(Entries shown):

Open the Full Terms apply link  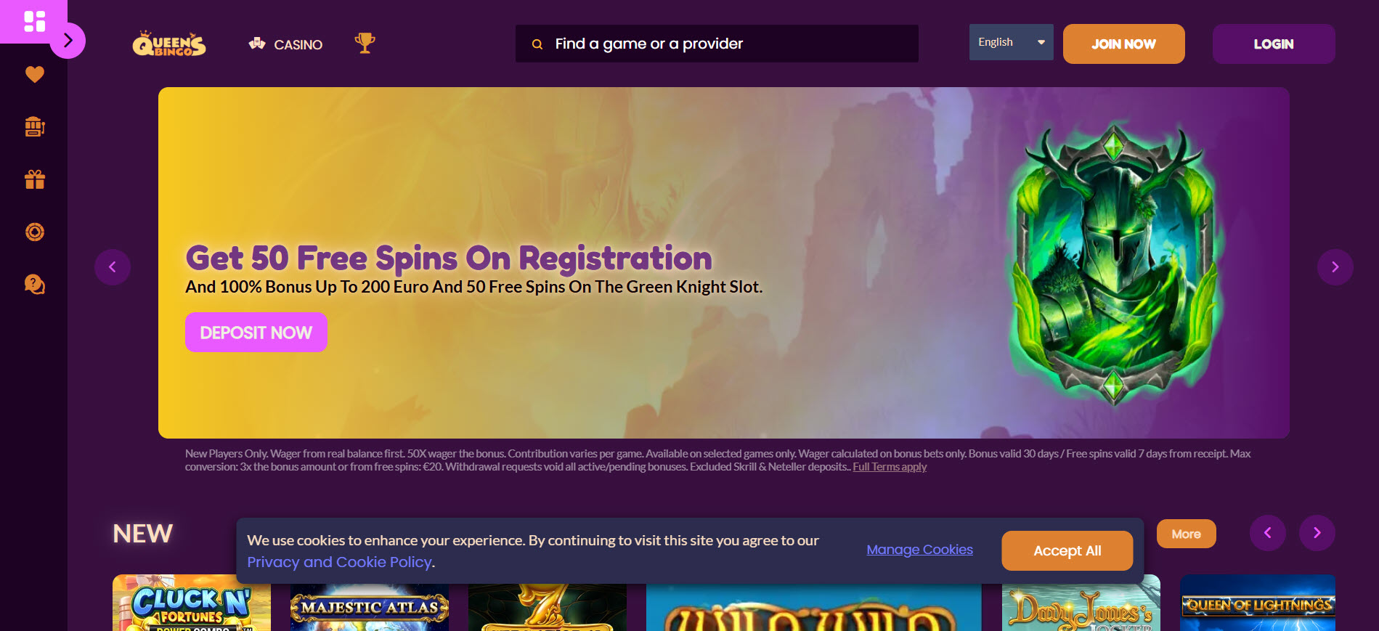tap(890, 467)
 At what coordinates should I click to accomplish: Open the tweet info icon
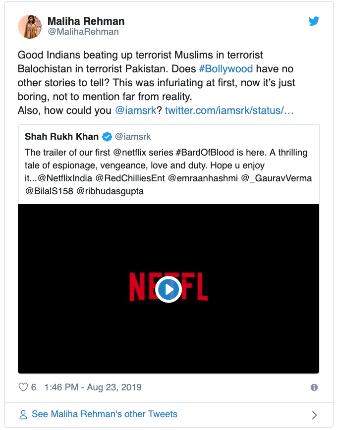coord(314,387)
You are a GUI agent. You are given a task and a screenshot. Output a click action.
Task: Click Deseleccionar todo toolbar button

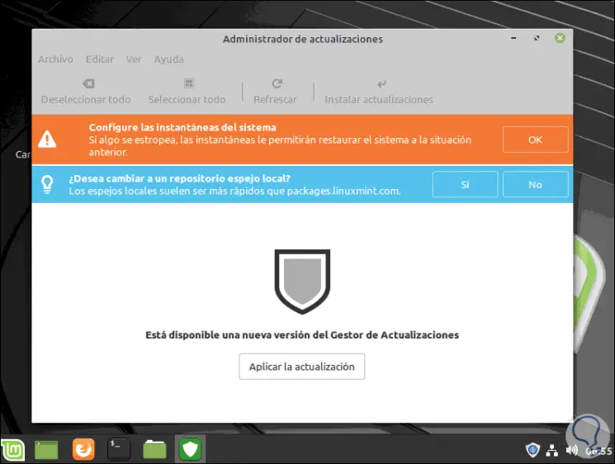[86, 92]
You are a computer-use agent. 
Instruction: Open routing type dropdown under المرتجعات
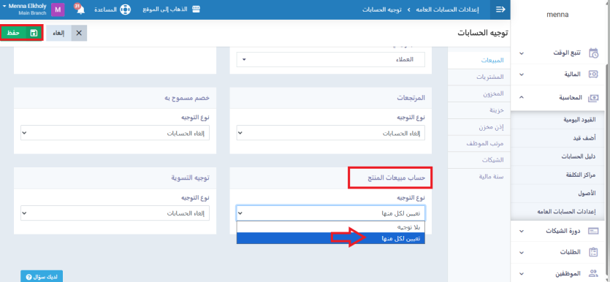point(331,133)
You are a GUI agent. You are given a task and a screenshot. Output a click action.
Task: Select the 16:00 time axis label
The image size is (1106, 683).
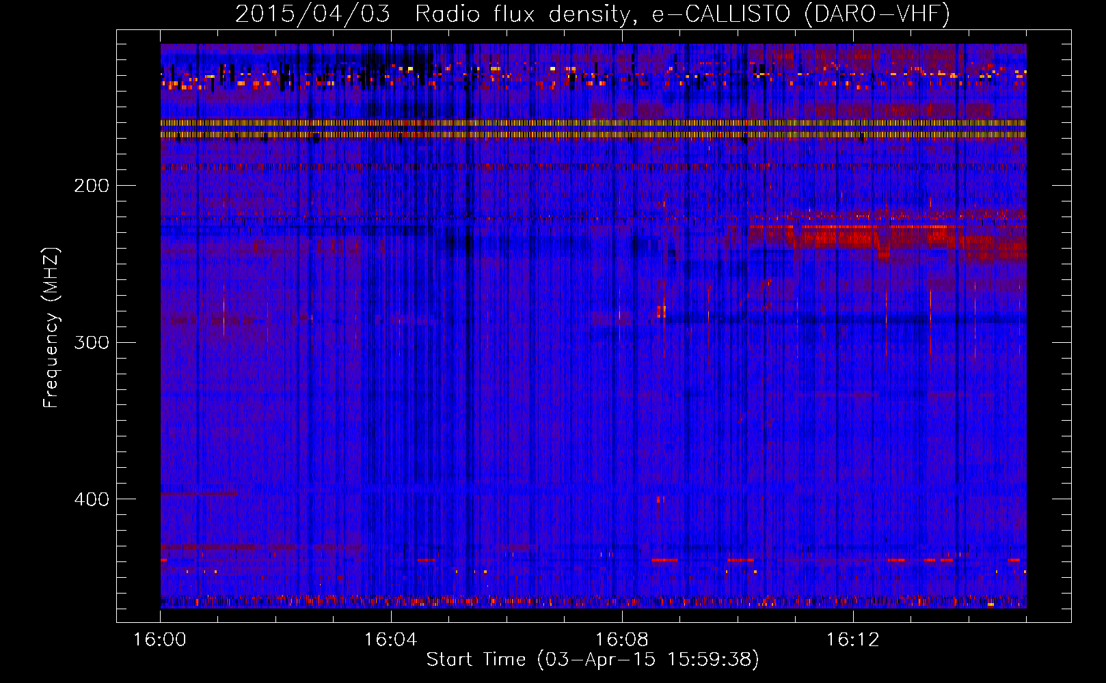point(160,640)
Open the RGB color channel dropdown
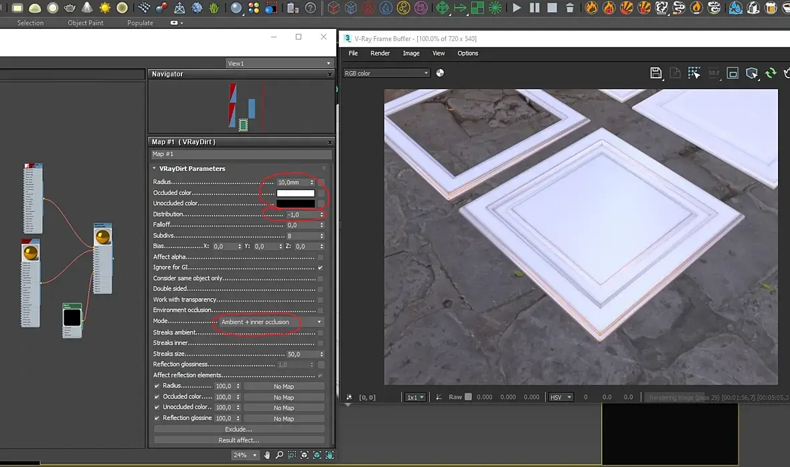The image size is (790, 467). 386,73

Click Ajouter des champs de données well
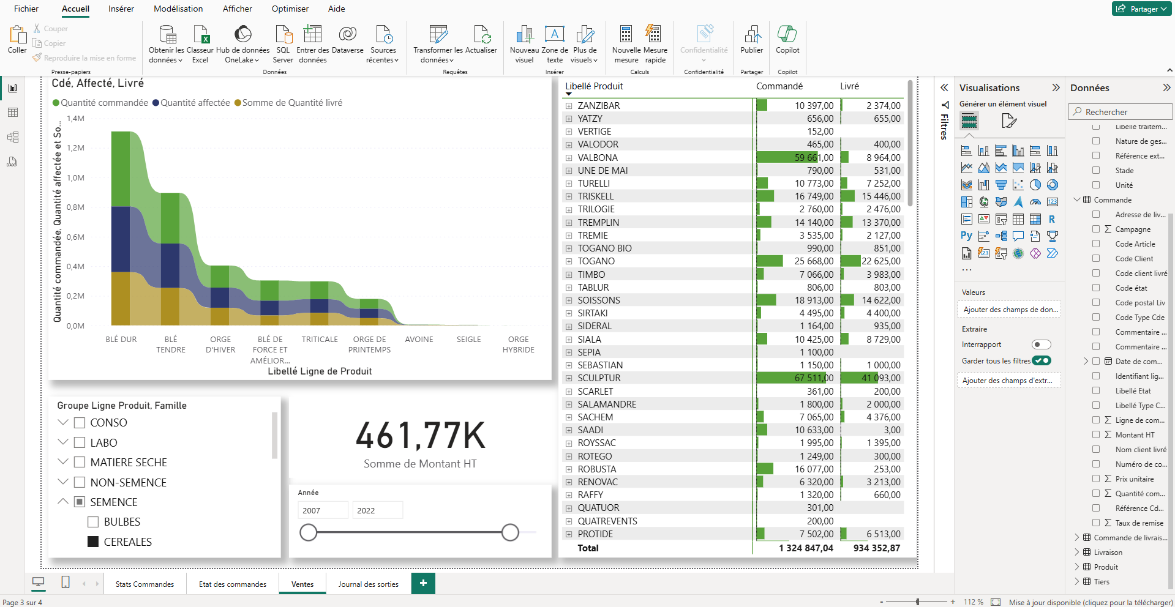pyautogui.click(x=1010, y=310)
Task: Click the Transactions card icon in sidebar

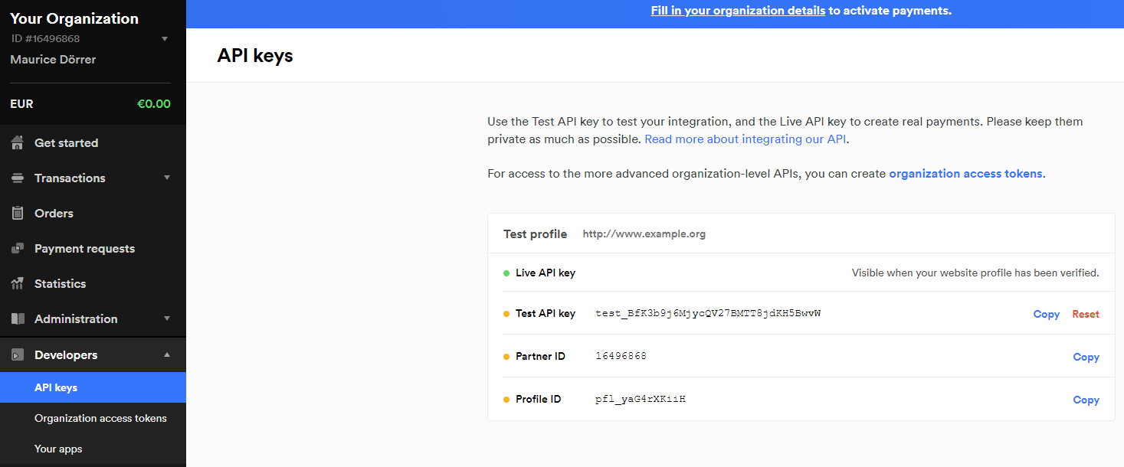Action: tap(18, 178)
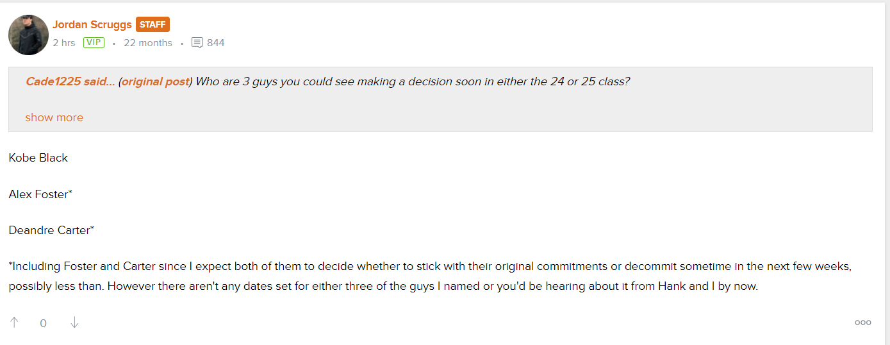Viewport: 890px width, 345px height.
Task: Jump to the original post link
Action: click(x=156, y=81)
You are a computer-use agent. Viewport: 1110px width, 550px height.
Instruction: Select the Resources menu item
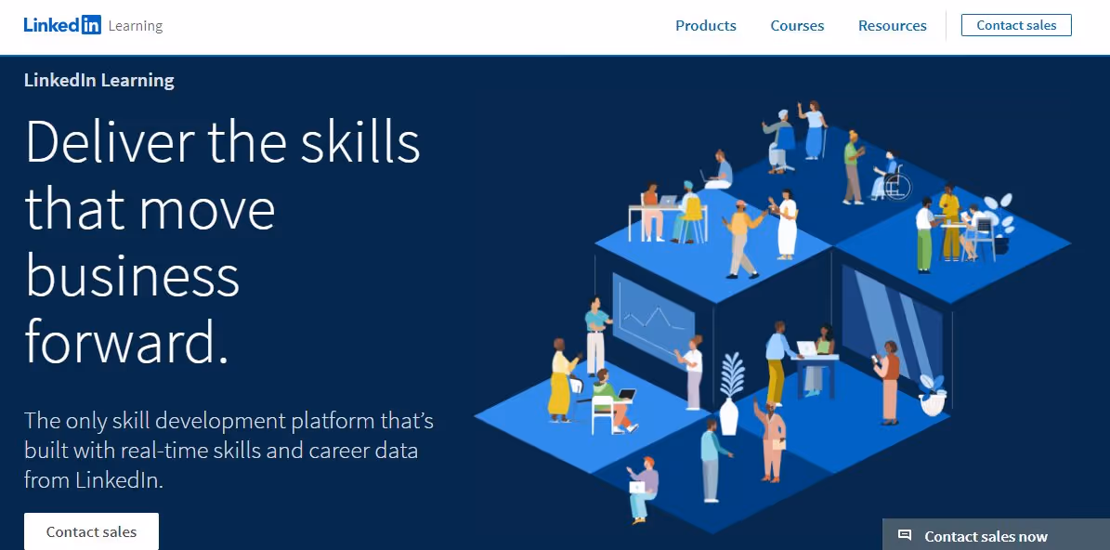pos(892,26)
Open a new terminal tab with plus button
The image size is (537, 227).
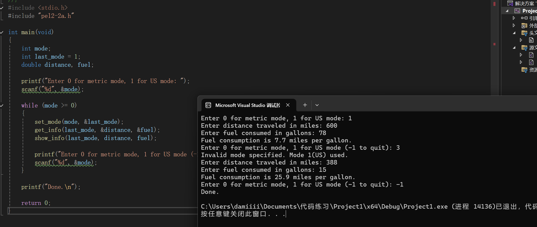pos(305,105)
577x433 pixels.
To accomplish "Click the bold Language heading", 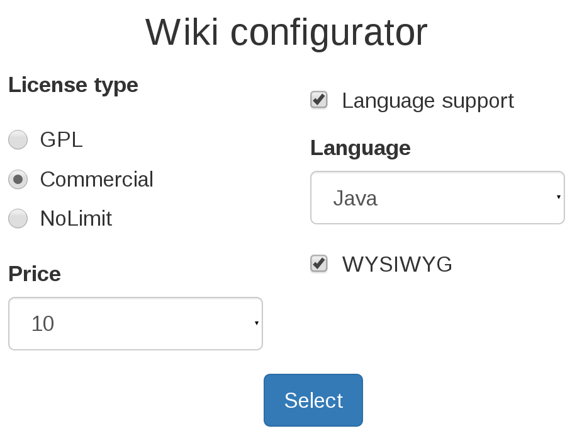I will click(360, 147).
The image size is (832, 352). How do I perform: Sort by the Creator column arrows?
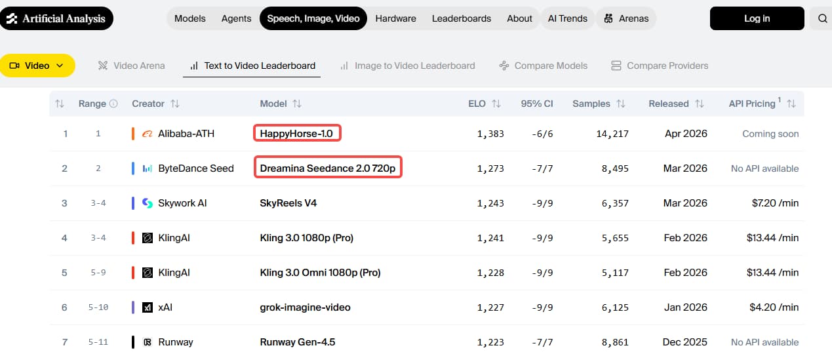coord(175,104)
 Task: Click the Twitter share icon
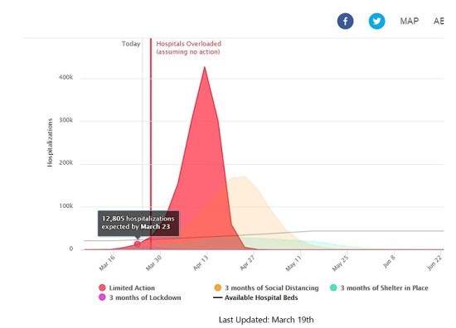point(376,21)
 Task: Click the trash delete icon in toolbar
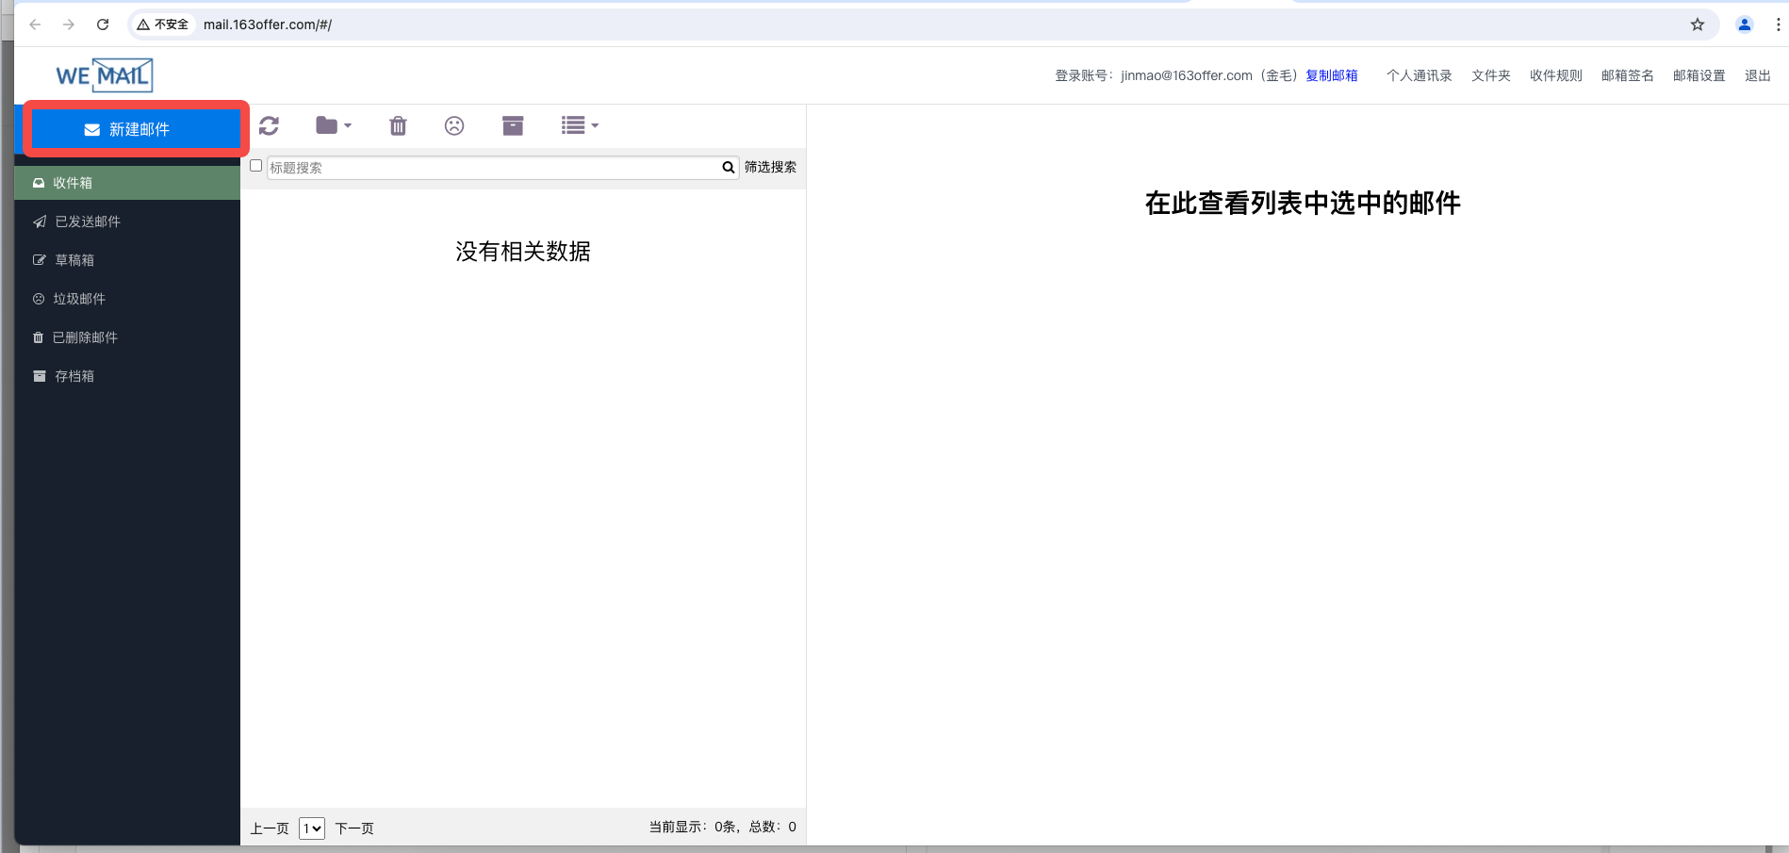398,125
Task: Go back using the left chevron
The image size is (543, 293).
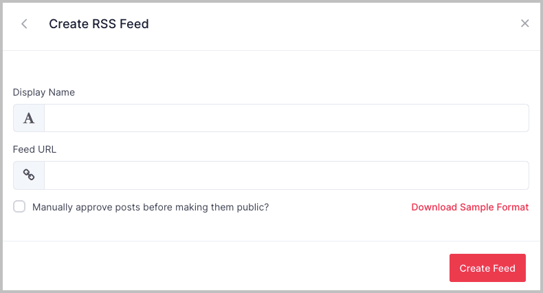Action: [25, 24]
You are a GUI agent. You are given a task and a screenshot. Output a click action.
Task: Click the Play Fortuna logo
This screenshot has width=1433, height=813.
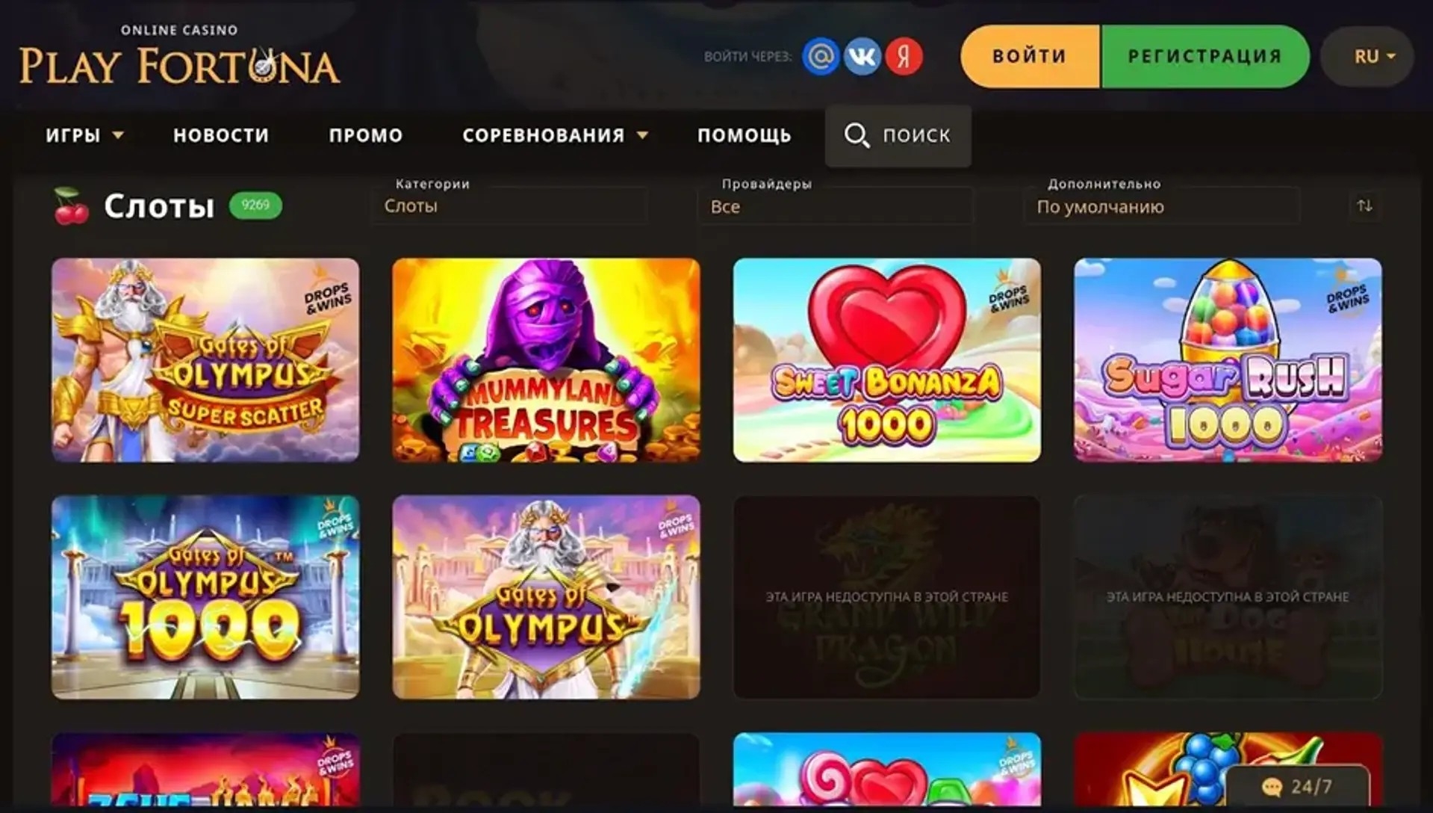[179, 55]
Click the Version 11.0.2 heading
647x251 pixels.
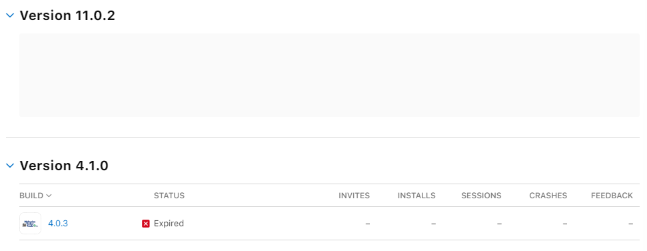(x=68, y=16)
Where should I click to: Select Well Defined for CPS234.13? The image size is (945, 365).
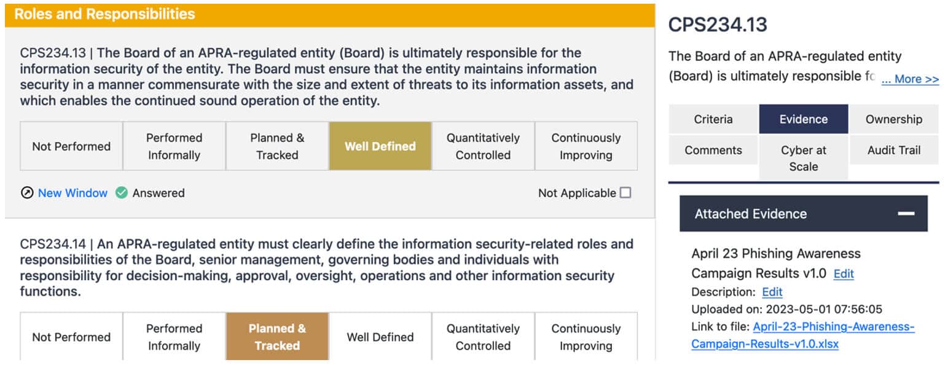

(Your goal): Where the line with "Task: Go back using the left chevron" appears in the entries above, begin there and restate every line to the end word for word, minus the pictures.

(Result of this task):
Task: Go back using the left chevron
The image size is (543, 293).
Action: [25, 24]
You are a GUI agent. You are given a task and a screenshot. Output a click action.
Task: Click the Play Fortuna logo
This screenshot has width=1433, height=813.
[179, 55]
Click the Version 11.0.2 heading
647x251 pixels.
(x=68, y=16)
Where should I click to: Select Well Defined for CPS234.13? The image size is (945, 365).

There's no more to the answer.